Durango gets 3rd federal prosecutor
Sara Burnett, Rocky Mountain News
Published July 3, 2007 at midnight
A third federal prosecutor will join the U.S. attorney's office in Durango as part of an ongoing effort to address crime in southwest Colorado, particularly on its two American Indian reservations.
U.S. Attorney for Colorado Troy Eid said the newly funded position, approved recently by the Department of Justice, will help strengthen law enforcement on the Southern Ute and Ute Mountain Ute reservations, where the crime rate exceeds the rest of the state.

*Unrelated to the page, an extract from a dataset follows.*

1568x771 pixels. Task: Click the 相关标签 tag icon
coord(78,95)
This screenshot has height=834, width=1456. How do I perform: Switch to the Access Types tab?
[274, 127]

His office also has trained 84 area law enforcement officers, from local police to sheriff's deputies, to respond to emergencies and issue federal citations on the reservations. They assist the Bureau of Indian Affairs or tribal police officers already assigned there.
The Durango branch of the U.S. attorney's office handles prosecutions of all felonies that occur on the Southern Ute and Ute Mountain Ute reservations, as well as all federal crimes in southwest Colorado.
Last year, Eid proclaimed the Ute Mountain Ute reservation, home to about 2,000 people, the "murder capital of Colorado." Between 2005 and 2006, six people turned up dead on the reservation, all believed to have been killed.
Eid and Ute Mountain Ute officials have said part of the problem is a shortage of law enforcement officers.
The tribe also is looking at other ways to curb crime, from hiring security workers to offering more activities for youths.